(Toronto – December 19, 2019) – Yesterday, the Ontario Chamber of Commerce (OCC) released, Guiding Policy Principles for Tobacco and Vaping Products – the third and final report in a series on social responsibility also covering cannabis and beverage alcohol.
The newly-released report notes that rates of cigarette smoking are declining while vaping rates are rising. It raises questions surrounding the evolving tobacco and vaping landscape, and provides policymakers with a series of recommendations to address both issues well-known to government and emerging areas of concern.
“Transformations in product offerings and consumer habits have led to an environment where both regulation and cessation supports are increasingly out of date,” said Ashley Challinor, Vice President, Policy at the Ontario Chamber of Commerce. “As tobacco and vaping products evolve, it is imperative that federal and provincial government regulations, taxes, and cessation programs keep pace.”

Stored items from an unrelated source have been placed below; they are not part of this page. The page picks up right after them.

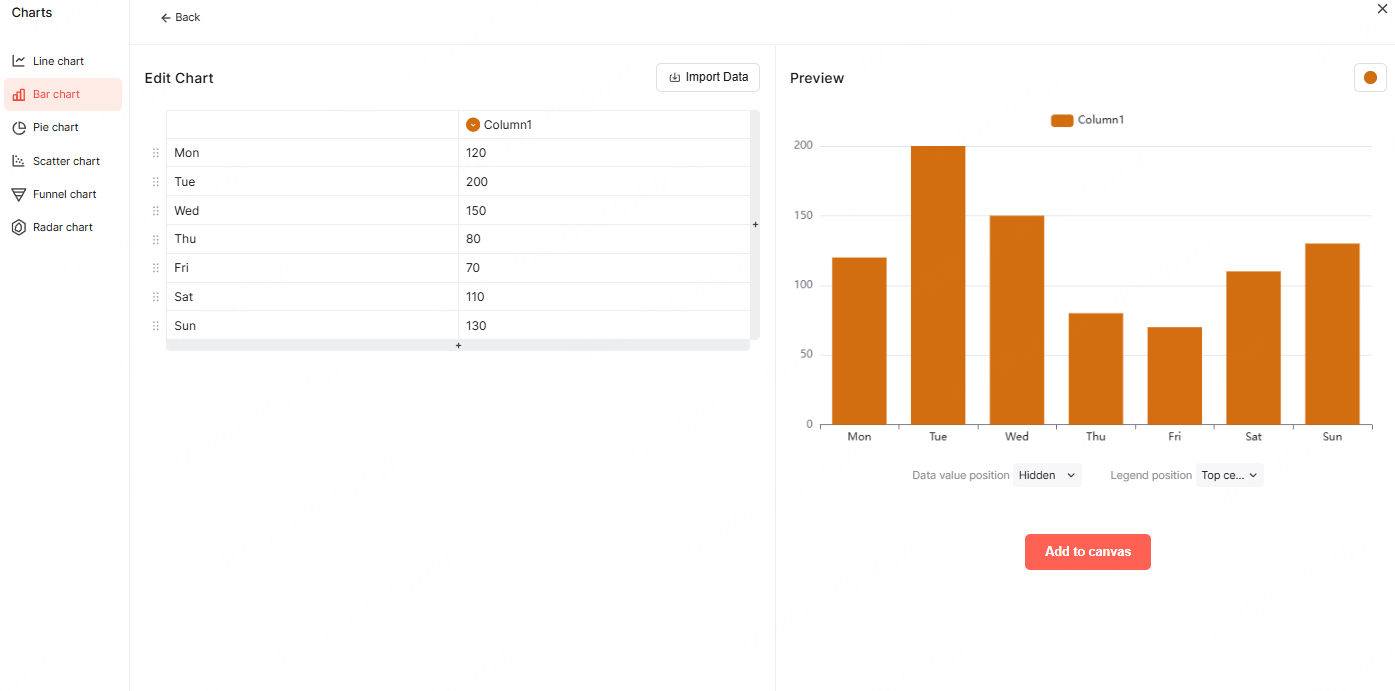Click the orange series color swatch in Preview corner
Image resolution: width=1395 pixels, height=691 pixels.
point(1369,77)
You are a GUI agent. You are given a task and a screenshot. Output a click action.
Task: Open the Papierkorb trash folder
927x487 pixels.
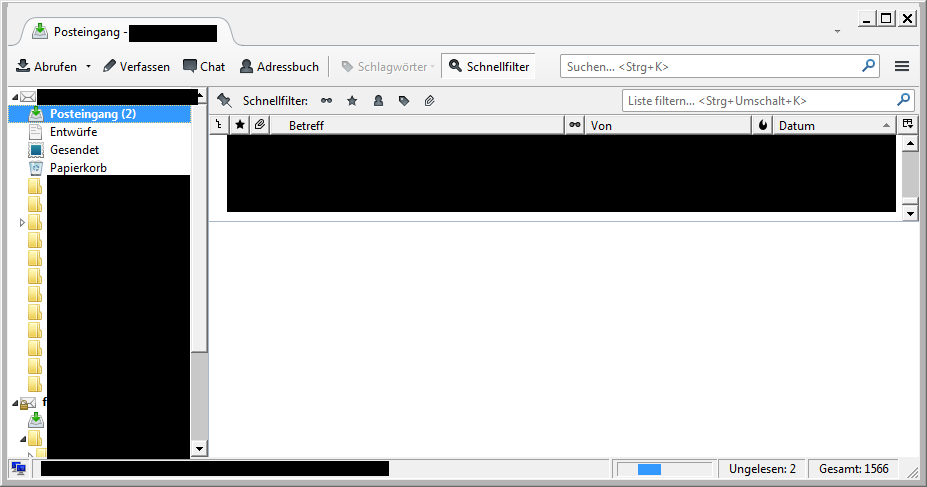(78, 168)
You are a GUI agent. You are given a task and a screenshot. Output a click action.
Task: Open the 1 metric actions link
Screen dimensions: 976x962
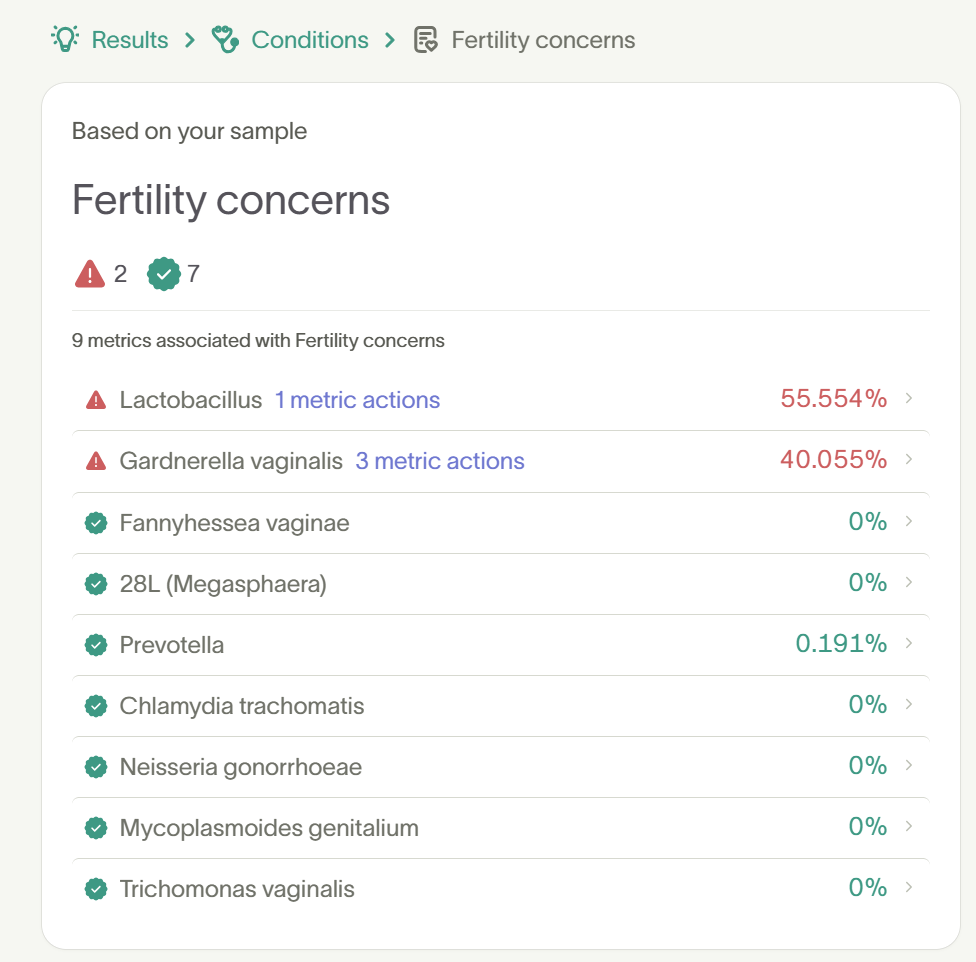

The report grapples with the challenges raised by the growth in vaping, particularly among young people. With questions still unanswered about the long-term health effects of vaping, the report suggests that policy makers have to quickly catch up.
Guiding Policy Principles for Tobacco and Vaping Products makes 12 recommendations, including:
- Developing a research roadmap on vaping in partnership with relevant stakeholders, examining the short- and long-term health risks associated with prolonged vaping, the effects of second-hand aerosol, and vaping’s effectiveness as a smoking cessation device.
- Taking action on the persistent challenge of contraband tobacco in Ontario by conducting a feasibility study on Quebec’s approach to tackling contraband—where the province poured more resources into enforcement and saw positive results—to determine whether this approach could be replicated in this province.
- Monitoring smoking and vaping rates to identify those demographics most likely to smoke to ensure anti-smoking campaigns and cessation supports are up-to-date, relevant, and effective.
- Supporting employers in industries with high smoking rates (such as the trades, transportation and utilities) to introduce cessation supports in the workplace.
“Government will need to work with a range of stakeholders – including public health officials, industry, and First Nations communities – to safeguard public health, combat the contraband market, promote effective and targeted harm reduction strategies, and deter youth consumption,” added Challinor.